- [Records for this task]

++++

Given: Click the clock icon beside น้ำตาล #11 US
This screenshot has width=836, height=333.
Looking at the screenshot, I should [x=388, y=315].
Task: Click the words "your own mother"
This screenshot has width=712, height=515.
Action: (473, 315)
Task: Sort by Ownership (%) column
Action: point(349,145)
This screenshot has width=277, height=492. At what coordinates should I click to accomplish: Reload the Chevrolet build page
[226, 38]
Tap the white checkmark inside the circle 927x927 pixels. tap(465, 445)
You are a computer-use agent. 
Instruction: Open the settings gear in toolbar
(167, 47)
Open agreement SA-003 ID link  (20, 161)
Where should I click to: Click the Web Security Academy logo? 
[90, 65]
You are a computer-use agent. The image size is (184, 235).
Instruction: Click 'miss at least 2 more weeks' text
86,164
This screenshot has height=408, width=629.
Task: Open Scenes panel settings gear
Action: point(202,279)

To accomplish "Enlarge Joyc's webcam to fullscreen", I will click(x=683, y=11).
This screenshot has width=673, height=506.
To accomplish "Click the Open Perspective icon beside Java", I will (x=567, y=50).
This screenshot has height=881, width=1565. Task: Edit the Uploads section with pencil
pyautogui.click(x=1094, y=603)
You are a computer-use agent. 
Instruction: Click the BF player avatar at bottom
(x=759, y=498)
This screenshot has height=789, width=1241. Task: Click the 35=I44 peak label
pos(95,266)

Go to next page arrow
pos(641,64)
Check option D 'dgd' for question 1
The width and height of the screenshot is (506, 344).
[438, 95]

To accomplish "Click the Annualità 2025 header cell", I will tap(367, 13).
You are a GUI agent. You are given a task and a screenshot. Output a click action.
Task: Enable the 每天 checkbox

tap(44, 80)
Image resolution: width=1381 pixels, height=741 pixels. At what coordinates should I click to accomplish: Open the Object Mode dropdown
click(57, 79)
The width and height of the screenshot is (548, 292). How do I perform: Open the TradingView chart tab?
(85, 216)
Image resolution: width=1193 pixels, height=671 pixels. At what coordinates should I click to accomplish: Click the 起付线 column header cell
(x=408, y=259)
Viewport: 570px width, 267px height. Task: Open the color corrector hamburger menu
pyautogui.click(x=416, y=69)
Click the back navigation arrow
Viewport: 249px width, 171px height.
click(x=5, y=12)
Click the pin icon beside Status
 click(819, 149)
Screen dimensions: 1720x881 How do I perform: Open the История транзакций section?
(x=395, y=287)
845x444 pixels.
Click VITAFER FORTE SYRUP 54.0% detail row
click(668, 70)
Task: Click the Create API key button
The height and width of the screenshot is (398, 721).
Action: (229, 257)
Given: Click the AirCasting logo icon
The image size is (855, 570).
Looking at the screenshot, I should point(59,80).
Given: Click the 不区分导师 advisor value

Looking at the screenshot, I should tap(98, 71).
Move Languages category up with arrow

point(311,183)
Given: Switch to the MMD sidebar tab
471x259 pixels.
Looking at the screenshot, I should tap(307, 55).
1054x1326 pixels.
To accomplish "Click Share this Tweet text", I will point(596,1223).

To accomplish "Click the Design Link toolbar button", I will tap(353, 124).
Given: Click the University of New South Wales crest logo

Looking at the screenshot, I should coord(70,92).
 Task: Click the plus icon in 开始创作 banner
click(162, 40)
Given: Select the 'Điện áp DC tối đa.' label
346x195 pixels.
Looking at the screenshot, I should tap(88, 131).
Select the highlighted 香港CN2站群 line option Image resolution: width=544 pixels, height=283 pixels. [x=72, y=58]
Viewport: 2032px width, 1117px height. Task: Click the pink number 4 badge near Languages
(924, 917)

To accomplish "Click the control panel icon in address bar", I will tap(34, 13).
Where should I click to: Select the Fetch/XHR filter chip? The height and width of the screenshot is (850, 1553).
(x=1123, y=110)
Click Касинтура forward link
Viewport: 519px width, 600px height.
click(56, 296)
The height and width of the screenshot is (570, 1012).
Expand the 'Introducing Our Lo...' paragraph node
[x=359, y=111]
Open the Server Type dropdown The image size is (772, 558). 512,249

++++

- [Task to complete]
Could you copy out every line of the material above, word for word and in the same order, with no changes?

- [Answer in full]
Given: Click the clock icon beside น้ำตาล #11 US
This screenshot has width=836, height=333.
Looking at the screenshot, I should [x=388, y=315].
Task: Click the words "your own mother"
This screenshot has width=712, height=515.
Action: (473, 315)
Task: Sort by Ownership (%) column
Action: point(349,145)
This screenshot has width=277, height=492. At what coordinates should I click to accomplish: Reload the Chevrolet build page
[226, 38]
Tap the white checkmark inside the circle 927x927 pixels. tap(465, 445)
You are a computer-use agent. 
Instruction: Open the settings gear in toolbar
(167, 47)
Open agreement SA-003 ID link  (20, 161)
Where should I click to: Click the Web Security Academy logo? 
[90, 65]
You are a computer-use agent. The image size is (184, 235).
Instruction: Click 'miss at least 2 more weeks' text
86,164
This screenshot has height=408, width=629.
Task: Open Scenes panel settings gear
Action: point(202,279)

To accomplish "Enlarge Joyc's webcam to fullscreen", I will click(x=683, y=11).
This screenshot has width=673, height=506.
To accomplish "Click the Open Perspective icon beside Java", I will (x=567, y=50).
This screenshot has height=881, width=1565. Task: Edit the Uploads section with pencil
pyautogui.click(x=1094, y=603)
You are a computer-use agent. 
Instruction: Click the BF player avatar at bottom
(x=759, y=498)
This screenshot has height=789, width=1241. Task: Click the 35=I44 peak label
pos(95,266)

Go to next page arrow
pos(641,64)
Check option D 'dgd' for question 1
The width and height of the screenshot is (506, 344).
[438, 95]

To accomplish "Click the Annualità 2025 header cell", I will tap(367, 13).
You are a GUI agent. You are given a task and a screenshot. Output a click action.
Task: Enable the 每天 checkbox

tap(44, 80)
Image resolution: width=1381 pixels, height=741 pixels. At what coordinates should I click to accomplish: Open the Object Mode dropdown
click(57, 79)
The width and height of the screenshot is (548, 292). How do I perform: Open the TradingView chart tab?
(85, 216)
Image resolution: width=1193 pixels, height=671 pixels. At what coordinates should I click to accomplish: Click the 起付线 column header cell
(x=408, y=259)
Viewport: 570px width, 267px height. Task: Open the color corrector hamburger menu
pyautogui.click(x=416, y=69)
Click the back navigation arrow
Viewport: 249px width, 171px height.
click(x=5, y=12)
Click the pin icon beside Status
 click(819, 149)
Screen dimensions: 1720x881 How do I perform: Open the История транзакций section?
(x=395, y=287)
845x444 pixels.
Click VITAFER FORTE SYRUP 54.0% detail row
click(668, 70)
Task: Click the Create API key button
The height and width of the screenshot is (398, 721).
Action: (229, 257)
Given: Click the AirCasting logo icon
The image size is (855, 570).
Looking at the screenshot, I should point(59,80).
Given: Click the 不区分导师 advisor value

Looking at the screenshot, I should tap(98, 71).
Move Languages category up with arrow

point(311,183)
Given: Switch to the MMD sidebar tab
471x259 pixels.
Looking at the screenshot, I should tap(307, 55).
1054x1326 pixels.
To accomplish "Click Share this Tweet text", I will point(596,1223).

To accomplish "Click the Design Link toolbar button", I will tap(353, 124).
Given: Click the University of New South Wales crest logo

Looking at the screenshot, I should coord(70,92).
 Task: Click the plus icon in 开始创作 banner
click(162, 40)
Given: Select the 'Điện áp DC tối đa.' label
346x195 pixels.
Looking at the screenshot, I should tap(88, 131).
Select the highlighted 香港CN2站群 line option Image resolution: width=544 pixels, height=283 pixels. [x=72, y=58]
Viewport: 2032px width, 1117px height. Task: Click the pink number 4 badge near Languages
(924, 917)

To accomplish "Click the control panel icon in address bar", I will tap(34, 13).
Where should I click to: Select the Fetch/XHR filter chip? The height and width of the screenshot is (850, 1553).
(x=1123, y=110)
Click Касинтура forward link
Viewport: 519px width, 600px height.
click(56, 296)
The height and width of the screenshot is (570, 1012).
Expand the 'Introducing Our Lo...' paragraph node
[x=359, y=111]
Open the Server Type dropdown The image size is (772, 558). 512,249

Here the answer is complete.